Devido ao prazo do fechamento das edições dominicais, escrevo esta crônica no dia primeiro de maio, data que nos últimos anos me faz lembrar a doce figura de Otto Lara Resende, nascido num primeiro de maio (1922-1992). Também num primeiro de maio ele iniciou a publicação de suas crônicas neste espaço em que o sucedi, a princípio sozinho, depois em parceria com Ruy Castro.
A brutalidade de sua morte nos pegou distraídos. Todos os que o conheciam sabiam que ele era imortal, não exatamente por pertencer à Academia Brasileira de Letras, mas porque não podíamos imaginar o mundo sem ele.
Estar com Otto, falar com Otto, ver Otto era um evento na biografia de seus amigos.

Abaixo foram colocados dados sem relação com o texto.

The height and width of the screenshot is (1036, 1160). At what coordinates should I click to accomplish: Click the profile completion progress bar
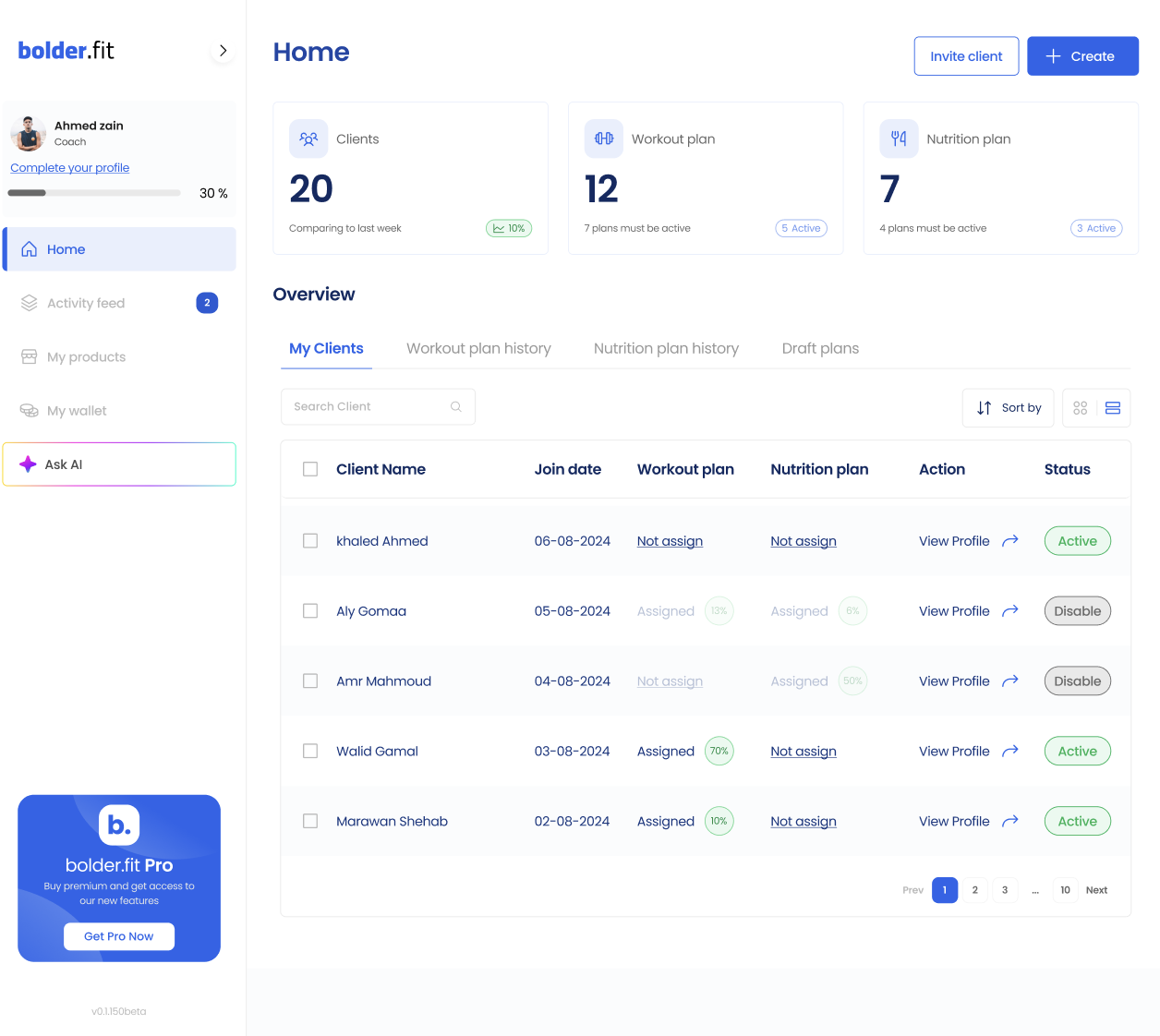pyautogui.click(x=94, y=193)
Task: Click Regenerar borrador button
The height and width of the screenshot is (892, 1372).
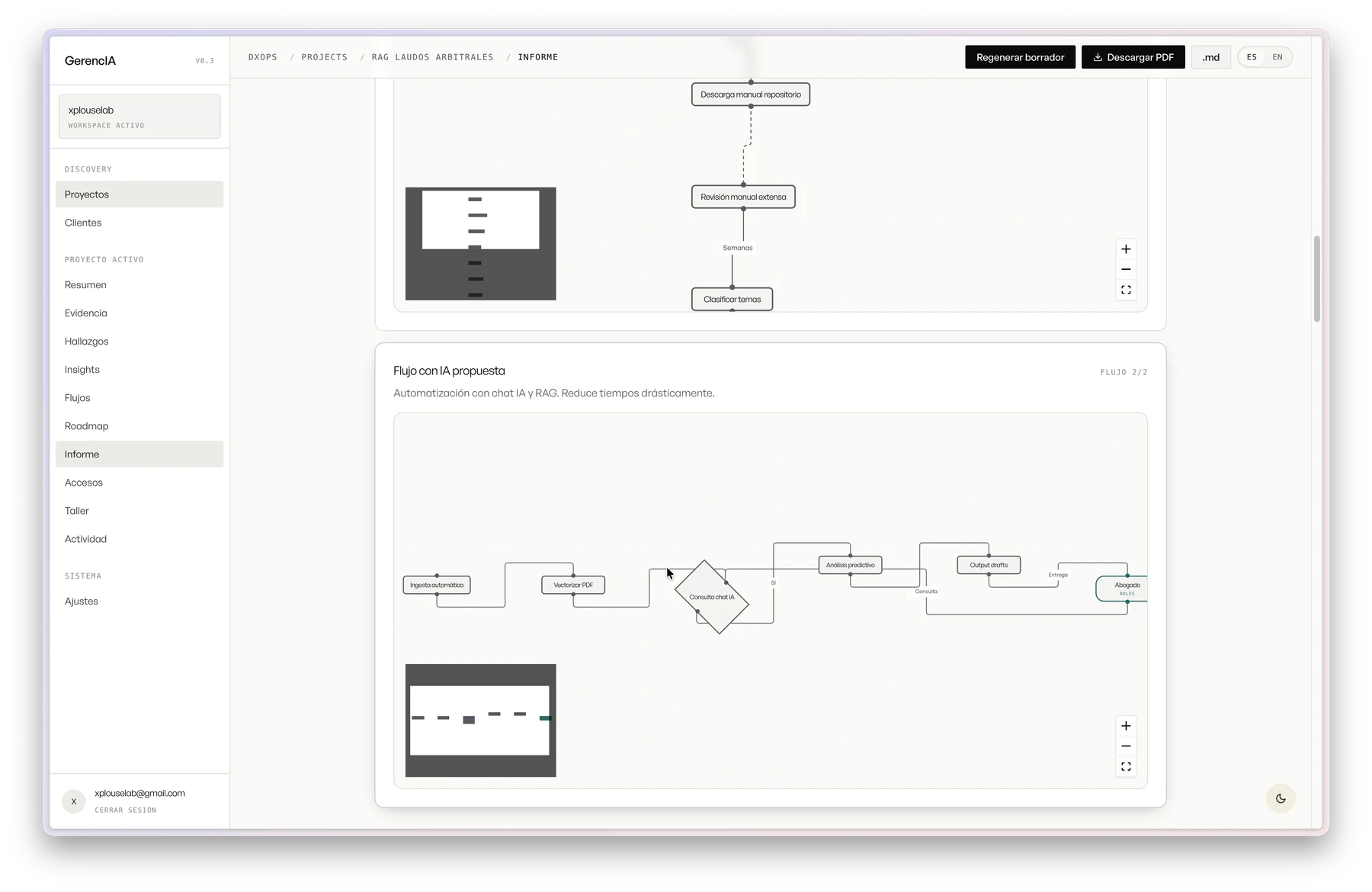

Ele tinha, em altíssimo grau, a modéstia e a esperteza de ser espertamente modesto. Este humaníssimo truque servia de núcleo ao mito que ele não criou, mas deixou que fosse criado por outros.
Ilha estanque como aquela ilha do poema de Jorge Lima , a turbulência do nosso dia a dia não chegava até ele. Aparava qualquer golpe, nele mesmo ou em outros, com a astúcia atávica e simpática dos mineiros.
Tornara-se querido e indispensável entre os que o conheciam, mas nunca se vulgarizava. Rubem Braga dizia que Otto "era como um passarinho, do primeiro que o pegasse".
Conheci-o quando Ênio Silveira nos juntou num livro coletivo, em 1960, Os Sete Pecados Capitais. Guimarães Rosa fez a "Soberba", eu fiz a "Luxúria", Otto fez a "Avareza".
No dia em que Ênio nos reuniu na editora para fazer o pagamento do cheque contratual, Rosa e eu ouvimos dele uma de suas frases habituais: "Duzentos cruzeiros para fazer luxúria, até que vale a pena. Para fazer soberba é ridículo. Para fazer avareza, é um insulto".